Minggu, 05 Januari 2020

HARI EPIFANIA 2020: LUKA MENGANGA DI EPIFANIA

Matius 2.12-18

Oleh: Rudolfus Antonius


The Massacre of the Innocents
www.1st-art-gallery.com
Sejurus waktu rumah itu dipenuhi dengan sukacita dan suasana khidmad. Para Majusi sudah berjumpa dengan yang mereka cari: “Anak itu,” yang bagi mereka adalah Raja orang Yahudi yang baru dilahirkan. Tapi langit Betlehem yang semula cerah berbintang terang segera berubah rupa segera hilang ditelan kegelapan yang mengerikan. Para Majusi yang kelelahan sontak terjaga. Demikian pula Yusuf, laki-laki yang tabah dan bertakwa itu.

Dalam lelap yang sekejap, para Majus beroleh petunjuk ilahi melalui mimpi. Mereka diperingatkan untuk tidak kembali kepada Herodes, raja Yudea, di keraton Yerusalem. Mereka diperintahkan untuk kembali ke negeri mereka, di sebelah Timur, melalui jalan lain. Di saat yang bersamaan, Yusuf pun bermimpi. Malaikat Tuhan nampak kepadanya, seperti dulu.   

Bangunlah, ambillah Anak itu serta ibu-Nya,
larilah ke Mesir
dan tinggallah di sana sampai Aku berfirman kepadamu,
karena Herodes akan mencari Anak itu untuk membunuh Dia (Matius 2.13).

Mimpi para Majusi dan mimpi Yusuf memiliki titik temu: Herodes. Para Majus pasti tak lupa, bahwa saat bertemu dengan Herodes di keraton Yerusalem, raja itu meminta mereka untuk pergi ke Betlehem untuk menemukan “Anak itu” dan kembali kepadanya. Alasannya: “Aku juga akan datang ke sana untuk menyembah Dia” (Matius 2.8). Tetapi, setelah berjumpa dengan “Anak itu,” melalui mimpi mereka diperingatkan untuk tidak kembali kepada raja Yudea itu. Sebab, sebagaimana dinyatakan malaikat Tuhan kepada Yusuf melalui mimpi, Herodes memang akan mencari “Anak itu.” Tapi bukan untuk menyembah, melainkan untuk membunuh Dia! Wahyu keprabon mendatangkan sukacita dan suasana khidmad di hati yang satu, tapi membangkitkan angkara murka di hati yang lain – hati yang telah dirasuki oleh will to power!

——————————

### [Tugas Singkat 1]
Keluarkan ulang baris-baris entri persis tanpa perubahan, mulai dari baris yang memuat "is (553, 348)." sampai baris yang memuat "In order to click", kedua baris itu ikut disertakan. Jangan tambahkan baris lain.
Teks renungan Epifania dan entri yang ada tidak saling berkaitan.

——————————

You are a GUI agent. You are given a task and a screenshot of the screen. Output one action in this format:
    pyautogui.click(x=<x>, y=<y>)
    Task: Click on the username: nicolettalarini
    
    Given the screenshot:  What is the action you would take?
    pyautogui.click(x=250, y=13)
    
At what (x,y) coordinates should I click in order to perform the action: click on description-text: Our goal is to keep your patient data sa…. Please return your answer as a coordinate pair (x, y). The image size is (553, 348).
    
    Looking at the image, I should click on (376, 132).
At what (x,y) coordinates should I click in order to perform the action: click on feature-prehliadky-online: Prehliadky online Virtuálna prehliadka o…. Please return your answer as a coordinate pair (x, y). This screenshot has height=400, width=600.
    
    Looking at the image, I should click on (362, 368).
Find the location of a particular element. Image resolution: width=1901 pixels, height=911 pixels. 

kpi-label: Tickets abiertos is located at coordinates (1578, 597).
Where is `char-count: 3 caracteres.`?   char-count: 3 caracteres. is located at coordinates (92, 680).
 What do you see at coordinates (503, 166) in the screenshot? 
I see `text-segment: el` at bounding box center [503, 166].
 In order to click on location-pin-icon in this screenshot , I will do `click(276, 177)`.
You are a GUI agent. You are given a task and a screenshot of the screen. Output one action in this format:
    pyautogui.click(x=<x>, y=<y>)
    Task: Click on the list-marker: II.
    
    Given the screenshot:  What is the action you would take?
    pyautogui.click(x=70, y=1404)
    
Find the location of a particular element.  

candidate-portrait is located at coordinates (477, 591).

——————————

### [Tugas Singkat 2]
Tolong kembalikan bagian teks renungan Epifania secara persis, mulai dari "Mimpi para Majusi" sampai "will to power!".

### [Kolom Jawaban 1]
At what (x,y) coordinates should I click in order to perform the action: click on description-text: Our goal is to keep your patient data sa…. Please return your answer as a coordinate pair (x, y). The image size is (553, 348).
    
    Looking at the image, I should click on (376, 132).
At what (x,y) coordinates should I click in order to perform the action: click on feature-prehliadky-online: Prehliadky online Virtuálna prehliadka o…. Please return your answer as a coordinate pair (x, y). This screenshot has height=400, width=600.
    
    Looking at the image, I should click on (362, 368).
Find the location of a particular element. Image resolution: width=1901 pixels, height=911 pixels. 

kpi-label: Tickets abiertos is located at coordinates (1578, 597).
Where is `char-count: 3 caracteres.`?   char-count: 3 caracteres. is located at coordinates (92, 680).
 What do you see at coordinates (503, 166) in the screenshot? 
I see `text-segment: el` at bounding box center [503, 166].
 In order to click on location-pin-icon in this screenshot , I will do `click(276, 177)`.

### [Kolom Jawaban 2]
Mimpi para Majusi dan mimpi Yusuf memiliki titik temu: Herodes. Para Majus pasti tak lupa, bahwa saat bertemu dengan Herodes di keraton Yerusalem, raja itu meminta mereka untuk pergi ke Betlehem untuk menemukan “Anak itu” dan kembali kepadanya. Alasannya: “Aku juga akan datang ke sana untuk menyembah Dia” (Matius 2.8). Tetapi, setelah berjumpa dengan “Anak itu,” melalui mimpi mereka diperingatkan untuk tidak kembali kepada raja Yudea itu. Sebab, sebagaimana dinyatakan malaikat Tuhan kepada Yusuf melalui mimpi, Herodes memang akan mencari “Anak itu.” Tapi bukan untuk menyembah, melainkan untuk membunuh Dia! Wahyu keprabon mendatangkan sukacita dan suasana khidmad di hati yang satu, tapi membangkitkan angkara murka di hati yang lain – hati yang telah dirasuki oleh will to power!